By default, single mode is actually converted in a batch mode with a single record. This drastically increases the overhead for all the cases where the response from Nominatim is already a good match.
When "FASTMODE" option is set to "yes" in docker-compose file (services > wrapper > environment) and "checkResult" is "false", a simple process is first tried. If Nominatim does not give any response, the full batch mode is started. Here are the steps being started (which roughly also corresponds to steps performed in batch mode):
- The following address is sent to Nominatim : "street, houseNumber, postCode city, country" (if structOsm is 'false')
- If it gives results, we format all results, and set in "output" part: :
- "street": first not null value in the following fields: ["road", "pedestrian","footway", "cycleway", "path", "address27", "construction", "hamlet", "park"]
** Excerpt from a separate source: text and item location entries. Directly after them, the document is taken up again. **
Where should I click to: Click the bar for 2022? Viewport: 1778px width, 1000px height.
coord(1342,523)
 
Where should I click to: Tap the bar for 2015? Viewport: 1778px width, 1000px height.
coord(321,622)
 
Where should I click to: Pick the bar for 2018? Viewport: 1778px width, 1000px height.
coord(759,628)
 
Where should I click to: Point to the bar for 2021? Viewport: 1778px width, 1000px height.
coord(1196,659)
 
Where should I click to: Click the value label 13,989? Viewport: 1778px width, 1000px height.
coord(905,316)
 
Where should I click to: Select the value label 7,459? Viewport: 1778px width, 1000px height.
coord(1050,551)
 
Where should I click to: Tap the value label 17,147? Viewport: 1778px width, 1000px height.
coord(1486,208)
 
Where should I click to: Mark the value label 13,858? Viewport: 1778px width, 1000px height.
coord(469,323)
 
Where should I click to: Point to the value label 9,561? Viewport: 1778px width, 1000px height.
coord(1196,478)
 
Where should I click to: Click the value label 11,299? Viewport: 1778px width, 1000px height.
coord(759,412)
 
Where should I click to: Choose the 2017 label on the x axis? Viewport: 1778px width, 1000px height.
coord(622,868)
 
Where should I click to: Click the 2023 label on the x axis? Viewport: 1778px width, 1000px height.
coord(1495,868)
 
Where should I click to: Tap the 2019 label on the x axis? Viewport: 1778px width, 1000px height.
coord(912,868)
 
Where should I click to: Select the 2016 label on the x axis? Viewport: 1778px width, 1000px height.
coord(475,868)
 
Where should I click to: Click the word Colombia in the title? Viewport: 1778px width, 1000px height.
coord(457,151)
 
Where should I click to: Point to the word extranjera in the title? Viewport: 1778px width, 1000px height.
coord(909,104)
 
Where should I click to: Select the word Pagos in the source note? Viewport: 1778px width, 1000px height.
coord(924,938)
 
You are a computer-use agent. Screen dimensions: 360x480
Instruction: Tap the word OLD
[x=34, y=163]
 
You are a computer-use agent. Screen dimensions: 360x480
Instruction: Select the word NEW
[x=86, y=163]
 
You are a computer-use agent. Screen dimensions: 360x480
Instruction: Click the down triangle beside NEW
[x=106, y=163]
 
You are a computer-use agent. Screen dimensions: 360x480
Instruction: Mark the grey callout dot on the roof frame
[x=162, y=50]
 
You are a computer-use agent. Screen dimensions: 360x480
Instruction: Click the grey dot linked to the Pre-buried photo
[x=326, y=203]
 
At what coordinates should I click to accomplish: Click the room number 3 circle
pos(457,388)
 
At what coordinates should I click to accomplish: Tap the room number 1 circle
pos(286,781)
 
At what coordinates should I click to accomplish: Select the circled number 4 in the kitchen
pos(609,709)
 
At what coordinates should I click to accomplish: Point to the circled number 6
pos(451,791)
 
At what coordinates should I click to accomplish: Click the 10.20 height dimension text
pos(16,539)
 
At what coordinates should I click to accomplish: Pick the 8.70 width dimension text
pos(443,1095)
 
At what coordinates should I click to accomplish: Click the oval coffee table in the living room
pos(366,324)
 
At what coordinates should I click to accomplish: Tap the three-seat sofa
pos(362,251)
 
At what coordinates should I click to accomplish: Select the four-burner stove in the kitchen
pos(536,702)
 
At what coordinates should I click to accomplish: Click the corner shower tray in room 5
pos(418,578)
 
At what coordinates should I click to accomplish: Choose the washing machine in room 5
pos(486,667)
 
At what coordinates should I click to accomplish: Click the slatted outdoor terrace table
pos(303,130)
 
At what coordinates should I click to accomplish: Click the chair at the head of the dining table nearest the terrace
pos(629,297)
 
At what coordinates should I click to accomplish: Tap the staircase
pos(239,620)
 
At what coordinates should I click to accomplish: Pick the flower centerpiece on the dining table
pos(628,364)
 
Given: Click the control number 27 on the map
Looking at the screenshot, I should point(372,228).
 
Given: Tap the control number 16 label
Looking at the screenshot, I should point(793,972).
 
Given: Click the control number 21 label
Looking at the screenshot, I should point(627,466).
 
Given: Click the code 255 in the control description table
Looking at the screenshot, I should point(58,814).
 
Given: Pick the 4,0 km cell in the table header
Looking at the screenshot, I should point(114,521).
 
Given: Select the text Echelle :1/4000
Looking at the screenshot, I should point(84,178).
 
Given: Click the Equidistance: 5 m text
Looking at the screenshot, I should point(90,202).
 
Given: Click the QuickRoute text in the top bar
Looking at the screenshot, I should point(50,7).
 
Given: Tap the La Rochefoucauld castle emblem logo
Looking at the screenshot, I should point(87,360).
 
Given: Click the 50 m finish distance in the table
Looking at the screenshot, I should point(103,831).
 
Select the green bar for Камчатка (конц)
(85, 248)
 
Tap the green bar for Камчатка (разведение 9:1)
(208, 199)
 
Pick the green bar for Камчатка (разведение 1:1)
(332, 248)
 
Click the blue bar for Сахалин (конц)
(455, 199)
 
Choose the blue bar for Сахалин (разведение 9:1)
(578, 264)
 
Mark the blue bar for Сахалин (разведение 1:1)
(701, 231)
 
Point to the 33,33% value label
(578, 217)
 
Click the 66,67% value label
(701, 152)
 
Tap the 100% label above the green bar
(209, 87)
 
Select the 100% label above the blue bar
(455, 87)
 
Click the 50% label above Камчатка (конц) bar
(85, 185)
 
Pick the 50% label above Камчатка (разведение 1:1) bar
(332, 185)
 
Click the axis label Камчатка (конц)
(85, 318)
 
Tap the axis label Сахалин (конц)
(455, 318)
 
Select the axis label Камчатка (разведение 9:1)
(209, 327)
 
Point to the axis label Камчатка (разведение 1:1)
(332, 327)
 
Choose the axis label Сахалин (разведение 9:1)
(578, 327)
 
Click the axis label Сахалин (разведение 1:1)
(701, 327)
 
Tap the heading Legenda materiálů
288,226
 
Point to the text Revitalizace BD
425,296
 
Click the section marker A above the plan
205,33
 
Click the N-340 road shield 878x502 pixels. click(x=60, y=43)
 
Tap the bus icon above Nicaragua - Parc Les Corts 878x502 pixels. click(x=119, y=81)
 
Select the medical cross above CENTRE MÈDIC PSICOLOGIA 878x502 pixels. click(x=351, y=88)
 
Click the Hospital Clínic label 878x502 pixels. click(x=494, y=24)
- "city": first value in ["town", "village", "city_district", "county", "city"],
- "houseNumber": "house_number",
- "country": "country",
- "postCode": "postcode",
- fields ["display_name", "place_id", "lat","lon", "place_rank"] as simply copied from Nominatim output
- "match" corresponds to the first result (with "method" set to "fast"), "reject" to all others (with "rejectReason" set to "tail") if any
- If place_rank in match record is below 30 and housenumber (in input) contains other characters than digits, we retry to call Nominatim by only considering the first digits of housenumber : "30A","30.3", "30 bt 2", "30-32" become "30". If it gives a result with place_rank = 30, we keep it (in this case, a "cleansedHouseNumber" appears in the output, with "30" in this example). Otherwise, we keep the original result
- If extraHouseNumber is 'yes', we apply the method described above (in REST API > options) to enrich record with libpostal data.